AVAILABLE DATA:
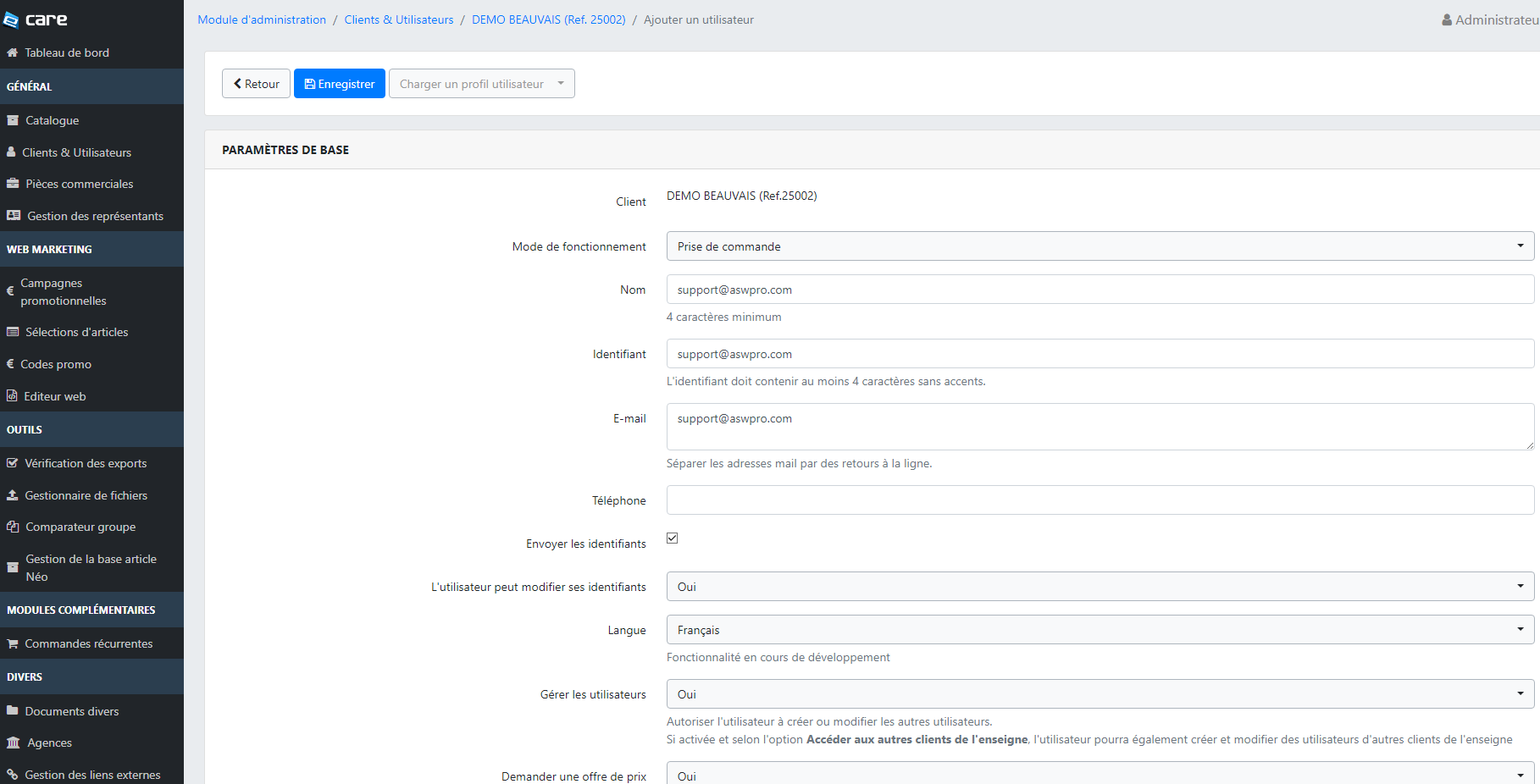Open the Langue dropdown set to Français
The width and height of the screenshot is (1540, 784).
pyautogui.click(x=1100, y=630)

==

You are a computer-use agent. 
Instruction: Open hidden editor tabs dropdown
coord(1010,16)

==

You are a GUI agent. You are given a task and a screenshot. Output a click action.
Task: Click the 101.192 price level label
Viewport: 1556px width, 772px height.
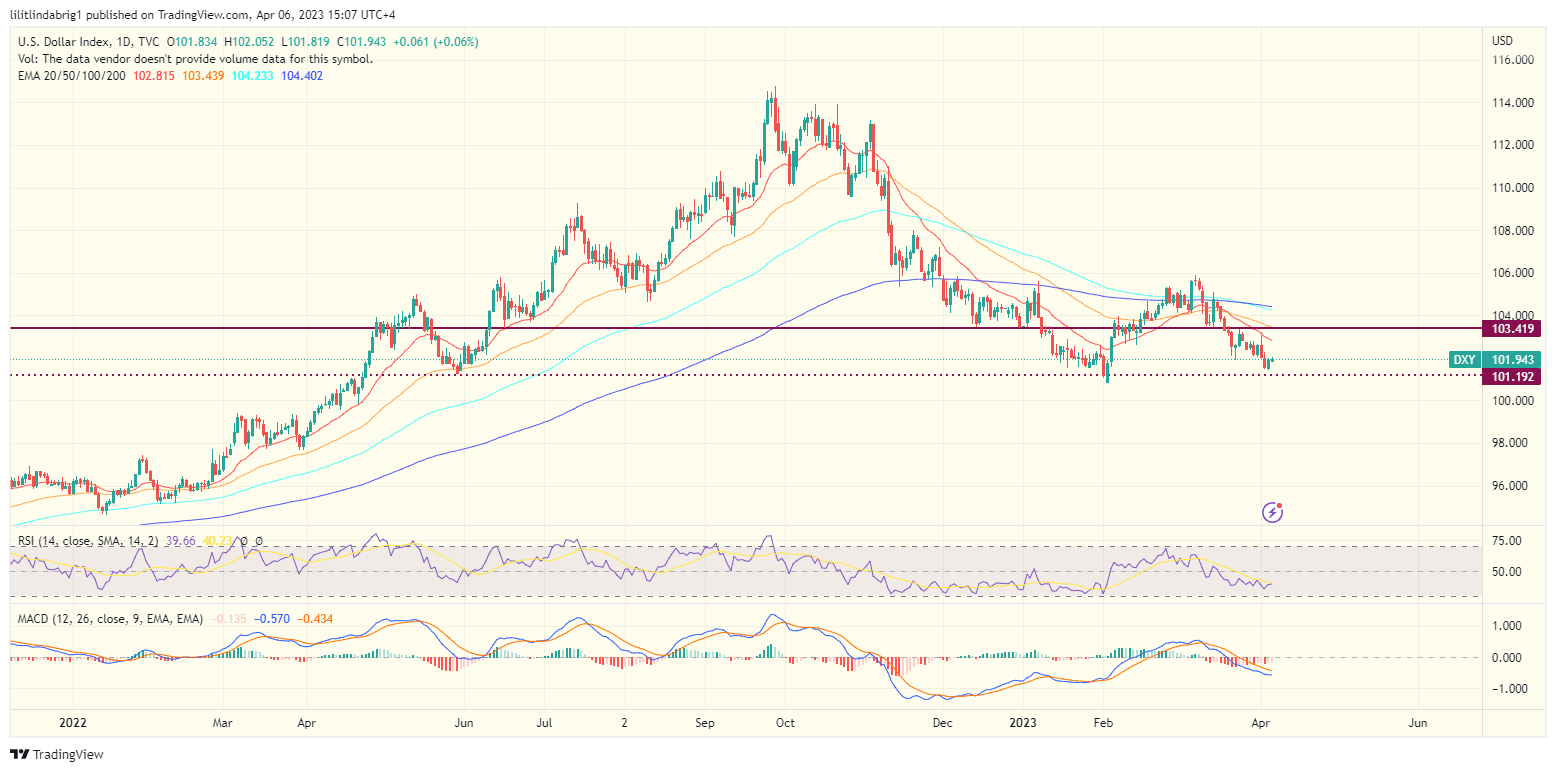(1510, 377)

EXERCISE BRIEF:
Among the lines of the preceding data, which ones hold the word "agent"? List them.

SOLUTION FOR THIS PROBLEM:
You are a computer-use agent. 
You are a GUI agent. You are given a task and a screenshot. Output a click action.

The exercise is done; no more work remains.